I consider myself extremely fortunate to have entered the field when I did. Was there a “eureka” moment? There was. It was when we replaced histone genes with certain mutant versions and saw these mutant histones incorporate into the chromatin of living yeast cells. Once we had a model system, our lab and others in the field could make changes, even in the most conserved regions of histone proteins, and ask new questions regarding novel histone functions. For instance, how can the same histones be involved both in gene activation and in gene repression?
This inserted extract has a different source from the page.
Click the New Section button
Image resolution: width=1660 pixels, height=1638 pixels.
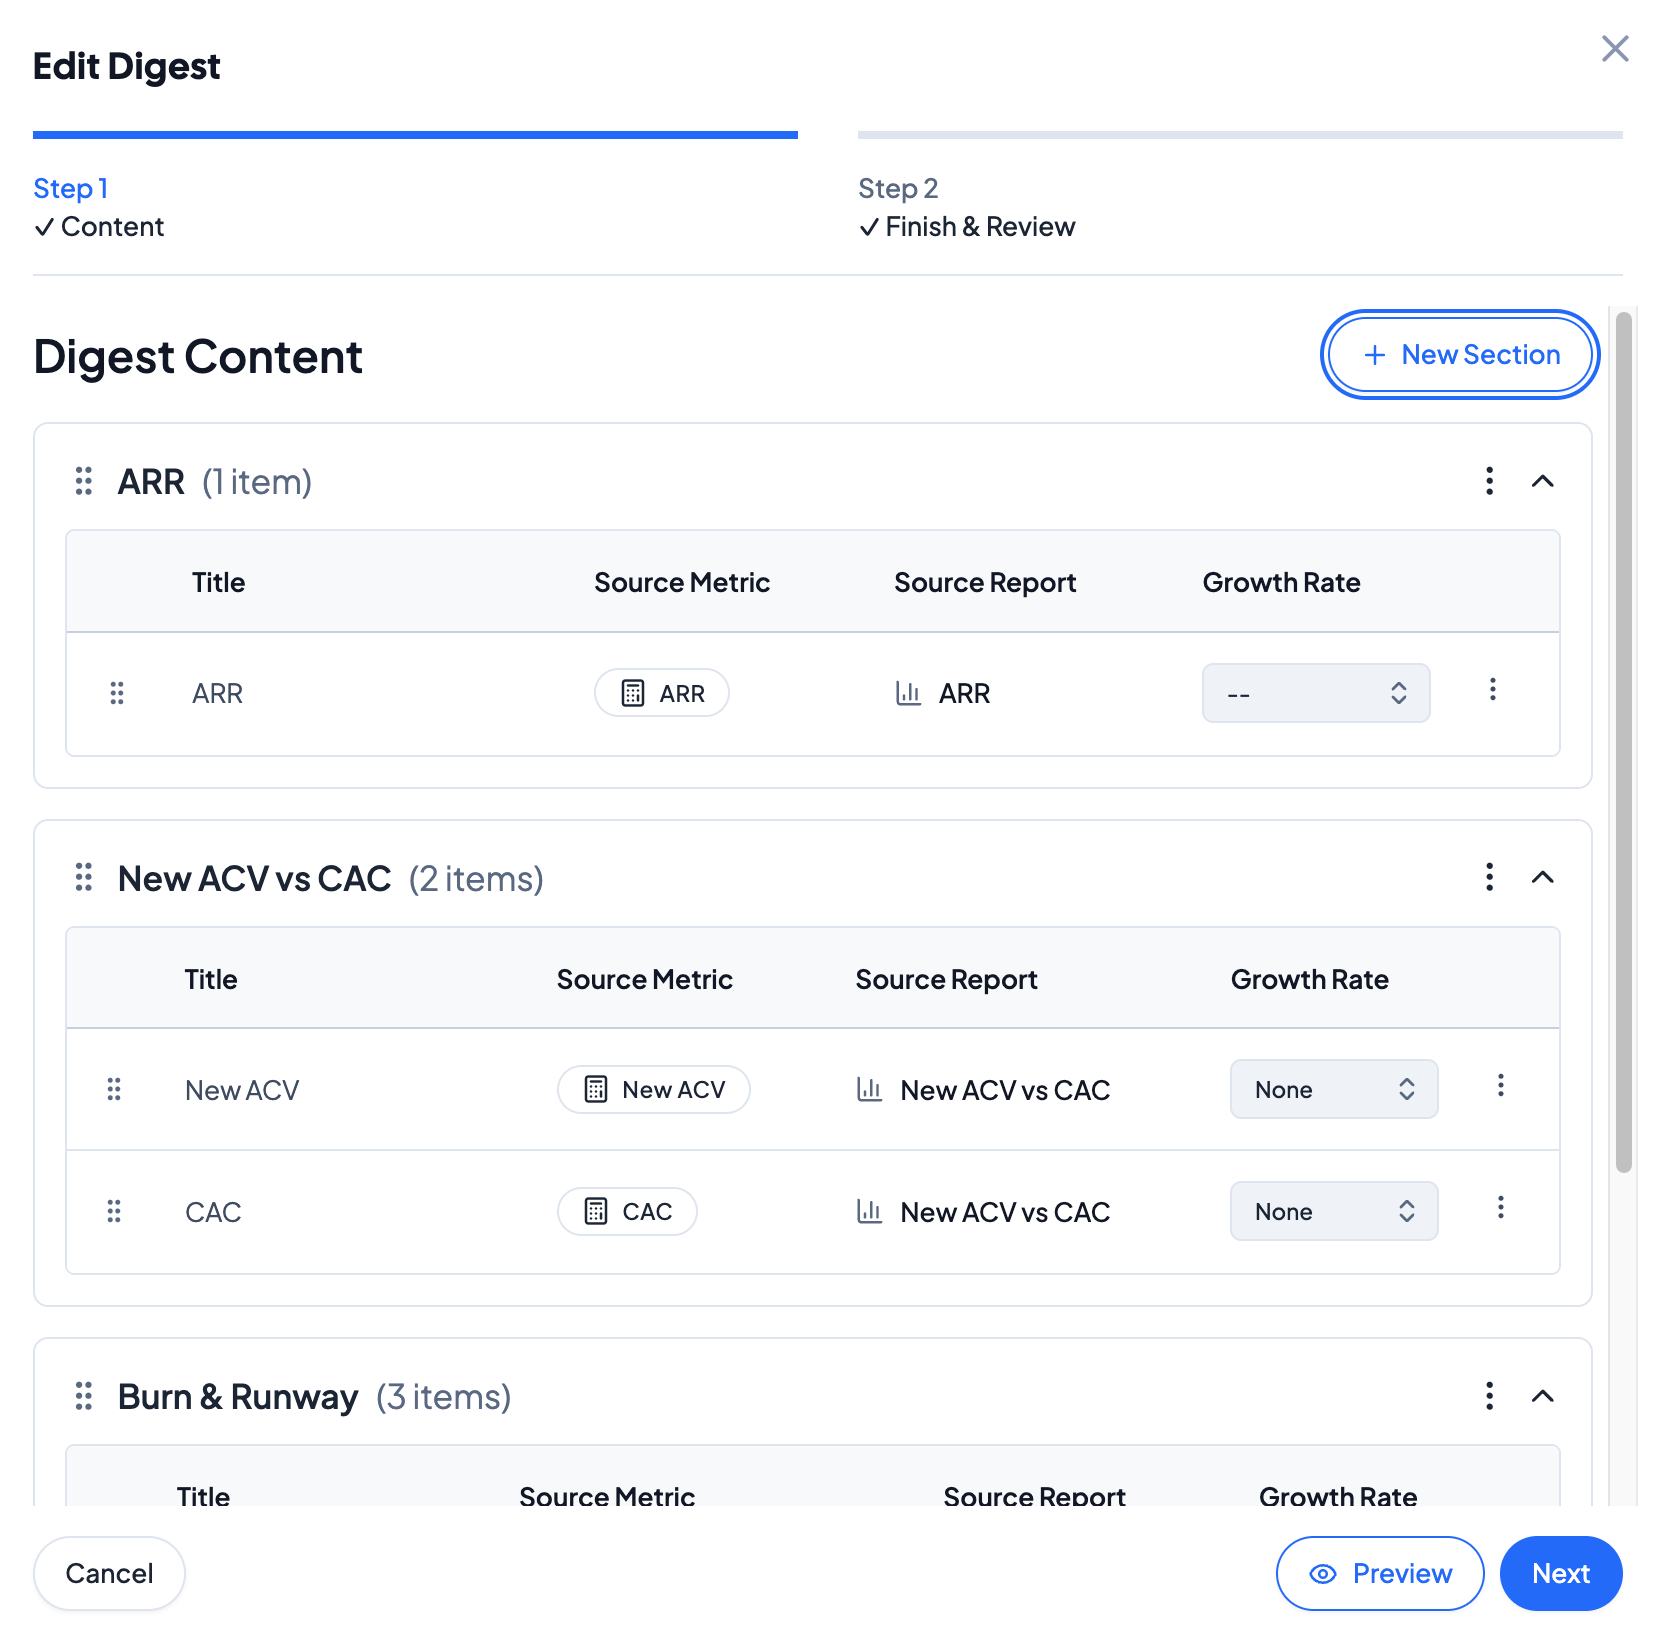pos(1460,355)
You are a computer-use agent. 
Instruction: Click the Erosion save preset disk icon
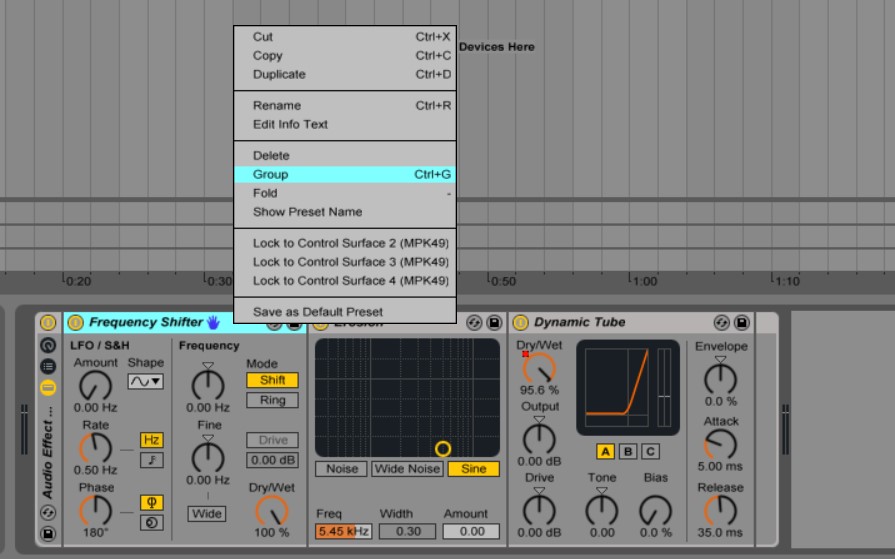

I’ve struggled with the question of how to advise young scientists, since there is no one path to scientific discovery and it is often the discovery of the path itself that makes us so excited to be in Science. But at the expense of stating the obvious, the scientific questions we try to answer should be sufficiently bold so that we can invest ourselves with a focus, persistence and passion to address them.
Again, my thanks to the Lasker Foundation for this honor and to my family, friends and colleagues who have joined us here today.